[pòrté lé butèj] (loc. vin. PRÉC.)
S‘il est indéniable que l’art vinicole et la consommation de son œuvre sont sources de bien des expressions de la langue française, il est aussi de faux amis qu’un béotien attribuera un peu trop vite à cette capacité créative et souvent éphémère que fournit l’abus d’alcool.
Tel ce porter les bouteilles qui laisse à penser qu’il distingue une personne charriant quelques jéroboam, nabuchodonosor, magnum ou simples litrons alors qu’il n’en est rien.
Porter des bouteilles est évidemment à l’origine de porter les bouteilles qui n’a pourtant que peu à voir avec la manutention si ce n’est la prudence qu’elle impose et, conséquemment, une certaine lenteur de pas lors du déplacement.
Porter les bouteilles signifie en effet marcher lentement, comme le ferait un portefaix soucieux de ne pas briser son chargement et sa carrière en se pressant et chutant. Notons que le plus amateur des porteurs transbahutera les boutanches de la cave à la table avec la même attention soutenue impliquant d’assurer la démarche : porter les bouteilles ne relève pas uniquement du professionnalisme mais aussi du respect de la dive bouteille.
En ce pays de France où la dame-jeanne qui garde au frais le petit vin blanc qu’on boit sous les tonnelles quand les filles sont belles du côté de Nogent est sacrée, porter les bouteilles ne pouvait que s’épanouir.
Refusant le pas cadencé – ridicule – de l’oie, porter les bouteilles sera même un temps l’expression d’une certaine résistance aux bruits de bottes barbares venues piétiner nos vignes et nos campagnes. Le panier porte-bouteilles Gilac aide précieuse au port de bouteilles par paquet de six, s’avèrera d’ailleurs d’une grande efficacité dans ce combat (mais ceci est une autre Histoire).

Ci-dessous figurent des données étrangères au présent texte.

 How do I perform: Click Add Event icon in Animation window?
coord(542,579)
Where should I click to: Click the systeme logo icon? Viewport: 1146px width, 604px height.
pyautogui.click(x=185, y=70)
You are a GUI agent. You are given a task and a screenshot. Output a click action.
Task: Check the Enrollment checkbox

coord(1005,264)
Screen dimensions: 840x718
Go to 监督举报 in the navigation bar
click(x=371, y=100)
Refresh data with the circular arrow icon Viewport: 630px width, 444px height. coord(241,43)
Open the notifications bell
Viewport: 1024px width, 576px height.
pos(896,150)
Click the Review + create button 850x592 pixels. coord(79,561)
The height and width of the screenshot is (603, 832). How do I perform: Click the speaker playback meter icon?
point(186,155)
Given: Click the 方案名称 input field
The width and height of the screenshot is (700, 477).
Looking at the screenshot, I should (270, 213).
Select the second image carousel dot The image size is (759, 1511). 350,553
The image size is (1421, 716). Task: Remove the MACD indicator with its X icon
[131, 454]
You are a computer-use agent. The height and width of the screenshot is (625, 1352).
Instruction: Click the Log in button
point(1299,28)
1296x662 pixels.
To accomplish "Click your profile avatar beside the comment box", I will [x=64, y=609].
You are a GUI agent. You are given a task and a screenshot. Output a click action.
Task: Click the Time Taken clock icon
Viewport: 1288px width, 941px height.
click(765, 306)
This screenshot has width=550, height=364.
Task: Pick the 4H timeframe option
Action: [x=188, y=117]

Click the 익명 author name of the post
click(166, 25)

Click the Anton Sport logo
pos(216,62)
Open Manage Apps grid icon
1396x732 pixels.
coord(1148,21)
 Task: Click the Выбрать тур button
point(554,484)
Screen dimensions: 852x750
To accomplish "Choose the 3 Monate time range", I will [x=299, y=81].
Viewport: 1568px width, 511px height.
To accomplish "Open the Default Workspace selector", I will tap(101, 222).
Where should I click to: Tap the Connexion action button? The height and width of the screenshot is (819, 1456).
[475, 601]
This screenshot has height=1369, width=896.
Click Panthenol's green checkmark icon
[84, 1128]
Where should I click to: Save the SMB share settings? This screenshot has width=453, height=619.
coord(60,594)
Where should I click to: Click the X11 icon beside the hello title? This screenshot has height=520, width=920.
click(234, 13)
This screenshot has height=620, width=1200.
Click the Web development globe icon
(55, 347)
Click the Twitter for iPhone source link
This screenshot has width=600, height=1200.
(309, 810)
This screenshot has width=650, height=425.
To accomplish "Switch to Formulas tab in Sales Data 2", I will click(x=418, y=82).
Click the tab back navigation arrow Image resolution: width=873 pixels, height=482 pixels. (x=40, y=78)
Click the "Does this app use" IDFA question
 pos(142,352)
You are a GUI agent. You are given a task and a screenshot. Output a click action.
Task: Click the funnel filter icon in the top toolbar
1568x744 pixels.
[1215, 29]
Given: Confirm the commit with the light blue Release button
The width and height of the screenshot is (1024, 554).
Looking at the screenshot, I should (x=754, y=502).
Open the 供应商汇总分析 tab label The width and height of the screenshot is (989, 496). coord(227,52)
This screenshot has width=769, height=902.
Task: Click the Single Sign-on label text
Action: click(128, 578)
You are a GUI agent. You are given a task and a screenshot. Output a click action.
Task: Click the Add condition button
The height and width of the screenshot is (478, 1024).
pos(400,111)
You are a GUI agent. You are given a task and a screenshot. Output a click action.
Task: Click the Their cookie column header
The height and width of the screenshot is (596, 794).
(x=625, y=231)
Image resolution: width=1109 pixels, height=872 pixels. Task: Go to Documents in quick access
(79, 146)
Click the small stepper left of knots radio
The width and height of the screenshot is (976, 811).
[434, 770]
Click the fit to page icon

C’est l’excitation permanente d’une époque moderne où tout doit se faire au pas de charge qui mettra le lambin sur la touche et porter les bouteilles avec lui.
Désormais surannée, la locution n’a d’autre sens que celui propre et net de porter des bouteilles. Ce qui suffit amplement puisqu’il n’est pas question de flâner (du côté de Nogent ou ailleurs).